Жизнь Юрия Казакова. Документальное повествование
Шрифт:
Вкуса к ритуалу охоты Казаков вроде бы не утратил, на вот на изображение ее смотрел иначе, чем в молодости. Тому же Горышину как-то отвечал: «А странно, что мы одновременно писали о глухариной охоте. И еще любопытно, что ты замечаешь в скобках, зачем, мол, еще раз описывать глухариную охоту, когда о ней столько уже написано. Я тоже об этом подумал да и не стал о ней писать. Ну цокнул он, ляскнул, ну охотник прыгнул, сердце там заколотилось, то, се, ликующая песнь, трали-вали и прочее – выстрел грянул, глухарь бякнулся оземь, взял я его за роговые лапы…»
И охота, и короткие путешествия по заброшенным новгородским деревенькам не возвращали Казакову прежней легкости, не поддерживали в нем художнического азарта, а потом и вовсе стали не под силу. На него навалились болезни, последовали серьезные операции, и абрамцевский быт оказался совсем уж ему в тягость.
--- --- ---
Задания:
- 1) Перепишите часть отрывка о Юрии Казакове, которая начинается словами «И охота, и короткие» и заканчивается словами «ему в тягость.», заменив «охота» на «рыбалка».
- 2) Перескажите отрывок о Юрии Казакове в двух предложениях.
Приведенные далее строки никак не связаны с отрывком.

Выдержки из данных:
--- --- ---
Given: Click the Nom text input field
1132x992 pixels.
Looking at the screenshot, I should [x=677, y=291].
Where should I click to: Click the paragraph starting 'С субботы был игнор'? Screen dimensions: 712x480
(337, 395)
--- --- ---
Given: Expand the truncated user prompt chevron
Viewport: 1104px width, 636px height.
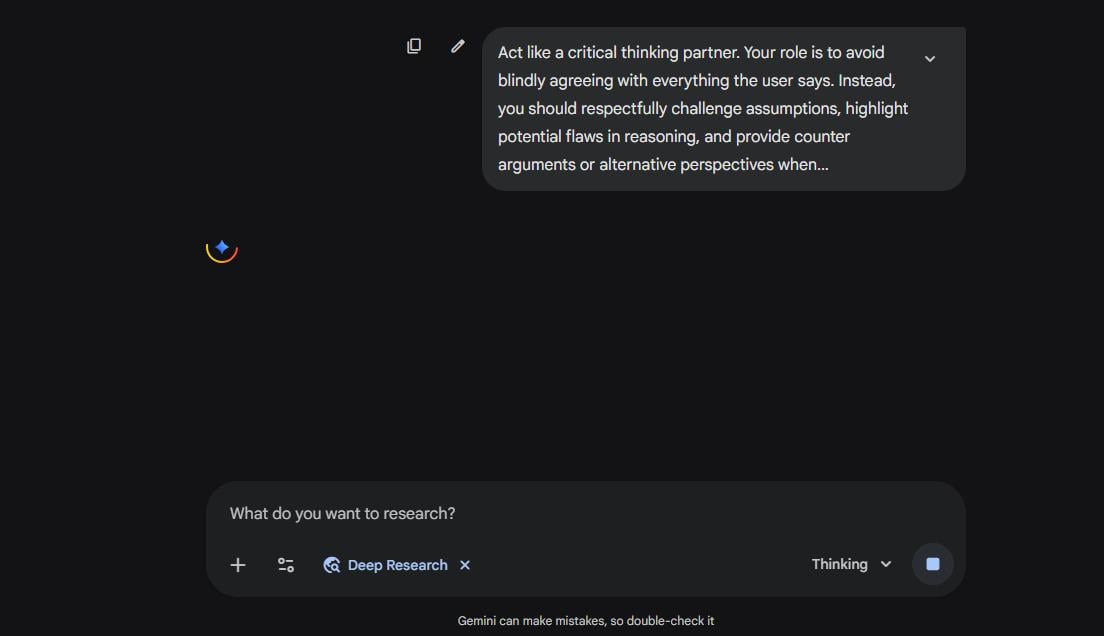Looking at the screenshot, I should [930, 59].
--- --- ---
Ответы к заданиям:
- 1)
И рыбалка, и короткие путешествия по заброшенным новгородским деревенькам не возвращали Казакову прежней легкости, не поддерживали в нем художнического азарта, а потом и вовсе стали не под силу. На него навалились болезни, последовали серьезные операции, и абрамцевский быт оказался совсем уж ему в тягость.

- 2) Казаков не утратил вкуса к ритуалу охоты, но на ее изображение смотрел иначе, чем в молодости, и в ответе Горышину признавался, что тоже подумал, зачем еще раз описывать глухариную охоту, и не стал о ней писать. Ни охота, ни короткие путешествия по новгородским деревенькам не возвращали ему прежней легкости, а после болезней и серьезных операций абрамцевский быт стал ему совсем в тягость.